Meeting the health needs of refugee children
3 Nov 2016 07:20 PM
With the last of the unaccompanied asylum seeking children in Calais now being moved from the camp, the work to assess their eligibility to come to the UK continues.
Hundreds of unaccompanied children have legally come to the UK already to join family members, or are in the process of doing so. Others have been transferred to the UK under the Dubs amendment where it is in their best interests.
Securing their safety, after these children have lived in squalid conditions, and endured dangerous journeys to flee war zones, has been a priority. But equally important is ensuring they get the support they need to recover from their ordeals and to flourish in their new country. Healthcare professionals will be among those at the front-line who will play a vital part in this.
It's important to understand the experience and ordeals that many children who are coming to the UK from Calais may have been through. Many will have travelled across Europe for weeks and months, sometimes having being drugged and sometimes exposed to smugglers and traffickers. Once in the camp they will have been living in dangerous, unsanitary conditions with inadequate nutrition and makeshift shelter for accommodation. They will often have unrecorded health conditions and hazy vaccination histories as a result of their experiences so getting a full picture can be problematic. In the absence or records, details about family medical history, surgery, previous injuries, jaundice and fevers may need to be pieced together through conversations as well as examinations. Translators may be necessary for this.

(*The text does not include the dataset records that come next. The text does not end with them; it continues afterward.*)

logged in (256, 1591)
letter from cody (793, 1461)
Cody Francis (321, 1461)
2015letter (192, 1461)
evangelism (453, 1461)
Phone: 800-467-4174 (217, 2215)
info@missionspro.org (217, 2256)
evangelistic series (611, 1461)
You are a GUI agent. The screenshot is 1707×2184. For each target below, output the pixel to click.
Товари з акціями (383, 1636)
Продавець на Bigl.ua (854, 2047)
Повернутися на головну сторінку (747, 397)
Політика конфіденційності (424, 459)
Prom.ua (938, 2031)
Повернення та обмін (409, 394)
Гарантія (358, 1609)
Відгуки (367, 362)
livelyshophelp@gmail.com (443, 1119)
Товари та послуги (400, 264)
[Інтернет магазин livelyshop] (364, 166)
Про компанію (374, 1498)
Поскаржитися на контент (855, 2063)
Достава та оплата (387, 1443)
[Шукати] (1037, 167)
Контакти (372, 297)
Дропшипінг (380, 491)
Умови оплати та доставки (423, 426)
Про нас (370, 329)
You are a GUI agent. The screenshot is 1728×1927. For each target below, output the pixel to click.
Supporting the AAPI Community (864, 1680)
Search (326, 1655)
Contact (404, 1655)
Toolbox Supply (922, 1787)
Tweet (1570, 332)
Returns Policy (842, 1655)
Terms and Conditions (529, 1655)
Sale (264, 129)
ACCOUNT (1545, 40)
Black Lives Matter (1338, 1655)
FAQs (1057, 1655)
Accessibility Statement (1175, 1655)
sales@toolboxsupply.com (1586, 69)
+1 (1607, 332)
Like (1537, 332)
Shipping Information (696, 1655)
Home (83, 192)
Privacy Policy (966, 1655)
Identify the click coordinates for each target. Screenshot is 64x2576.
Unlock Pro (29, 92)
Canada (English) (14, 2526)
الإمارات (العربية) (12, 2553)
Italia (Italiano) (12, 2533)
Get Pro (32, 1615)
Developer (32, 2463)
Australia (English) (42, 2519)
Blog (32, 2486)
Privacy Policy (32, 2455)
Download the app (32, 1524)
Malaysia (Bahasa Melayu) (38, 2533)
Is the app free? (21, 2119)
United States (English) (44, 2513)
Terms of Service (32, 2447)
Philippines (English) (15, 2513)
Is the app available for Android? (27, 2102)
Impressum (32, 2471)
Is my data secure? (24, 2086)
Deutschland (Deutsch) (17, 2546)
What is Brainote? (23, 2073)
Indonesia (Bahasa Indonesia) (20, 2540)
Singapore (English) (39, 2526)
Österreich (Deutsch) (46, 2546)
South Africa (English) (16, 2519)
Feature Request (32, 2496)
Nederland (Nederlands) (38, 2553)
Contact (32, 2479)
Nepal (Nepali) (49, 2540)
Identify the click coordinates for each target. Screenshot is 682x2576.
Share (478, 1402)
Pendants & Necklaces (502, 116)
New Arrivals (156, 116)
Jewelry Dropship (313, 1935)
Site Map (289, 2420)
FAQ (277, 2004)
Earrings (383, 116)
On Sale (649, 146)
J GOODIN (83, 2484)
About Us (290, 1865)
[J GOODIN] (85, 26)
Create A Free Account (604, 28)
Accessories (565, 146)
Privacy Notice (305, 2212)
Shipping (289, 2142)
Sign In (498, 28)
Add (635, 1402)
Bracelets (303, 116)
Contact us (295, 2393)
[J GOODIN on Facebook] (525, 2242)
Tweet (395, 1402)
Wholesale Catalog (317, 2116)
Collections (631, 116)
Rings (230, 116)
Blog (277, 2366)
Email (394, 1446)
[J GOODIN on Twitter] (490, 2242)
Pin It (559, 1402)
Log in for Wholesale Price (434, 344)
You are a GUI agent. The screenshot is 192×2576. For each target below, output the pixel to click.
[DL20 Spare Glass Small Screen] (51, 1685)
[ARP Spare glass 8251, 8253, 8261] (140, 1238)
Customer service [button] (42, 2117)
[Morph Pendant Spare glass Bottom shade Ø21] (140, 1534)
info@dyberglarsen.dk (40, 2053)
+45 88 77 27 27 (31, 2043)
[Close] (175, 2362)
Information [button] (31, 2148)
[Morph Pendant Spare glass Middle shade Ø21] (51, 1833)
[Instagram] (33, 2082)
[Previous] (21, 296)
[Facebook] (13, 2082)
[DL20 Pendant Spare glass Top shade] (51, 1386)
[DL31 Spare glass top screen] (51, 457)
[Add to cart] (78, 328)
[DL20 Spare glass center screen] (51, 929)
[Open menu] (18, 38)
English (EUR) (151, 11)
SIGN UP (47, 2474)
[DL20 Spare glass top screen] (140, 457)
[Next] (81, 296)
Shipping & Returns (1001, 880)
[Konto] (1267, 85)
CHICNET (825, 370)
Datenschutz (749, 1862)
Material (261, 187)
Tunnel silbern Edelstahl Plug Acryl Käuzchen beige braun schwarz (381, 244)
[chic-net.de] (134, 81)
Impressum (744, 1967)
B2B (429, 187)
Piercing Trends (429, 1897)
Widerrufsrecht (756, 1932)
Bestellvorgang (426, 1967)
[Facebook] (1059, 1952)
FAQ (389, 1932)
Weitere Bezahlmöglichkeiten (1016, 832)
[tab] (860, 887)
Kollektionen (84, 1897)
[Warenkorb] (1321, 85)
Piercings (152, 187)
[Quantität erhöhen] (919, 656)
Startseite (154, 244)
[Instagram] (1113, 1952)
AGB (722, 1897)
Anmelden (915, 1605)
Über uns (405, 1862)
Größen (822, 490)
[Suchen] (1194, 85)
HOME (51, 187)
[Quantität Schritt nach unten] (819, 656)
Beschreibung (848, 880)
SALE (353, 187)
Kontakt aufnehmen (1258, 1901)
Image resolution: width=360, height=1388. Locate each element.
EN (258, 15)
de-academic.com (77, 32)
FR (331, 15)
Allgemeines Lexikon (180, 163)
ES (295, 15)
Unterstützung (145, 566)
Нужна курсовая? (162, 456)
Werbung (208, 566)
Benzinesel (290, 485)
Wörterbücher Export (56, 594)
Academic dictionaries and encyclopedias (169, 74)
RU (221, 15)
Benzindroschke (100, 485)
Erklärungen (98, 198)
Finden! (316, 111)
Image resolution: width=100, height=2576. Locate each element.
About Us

It is unsurprising that this group of children can be deeply traumatised from seeing the effects of conflict or their attempts to escape it. Mental health problems including post-traumatic stress disorders are not uncommon. Some of these problems may not materialize until children are in a place of safety, with some blocking out the worst of their experiences.
Many of these children will have difficulties sleeping as a result of traumatic experiences and the unstable, disruptive conditions they have been living in. The Refugee Council tells me they often have to teach children how to sleep again, and work closely with them so they become familiarised with normal routines.
Common conditions in their country of origin, which vary from region to region, need to be considered. By being on the move, living in densely populated and unhygienic environments, children may have come into contact with diseases and infections such as TB so screening should be considered.
Meeting the health needs of unaccompanied children as they begin to settle in the UK is complex. From a public health perspective, it requires coordinated services, awareness and confidence at an individual healthcare professional level and a response that is varied and flexible enough to reflect the different experiences of these vulnerable children. It's a vital part of recovery however, and essential to building the bright new future they are so looking forward to.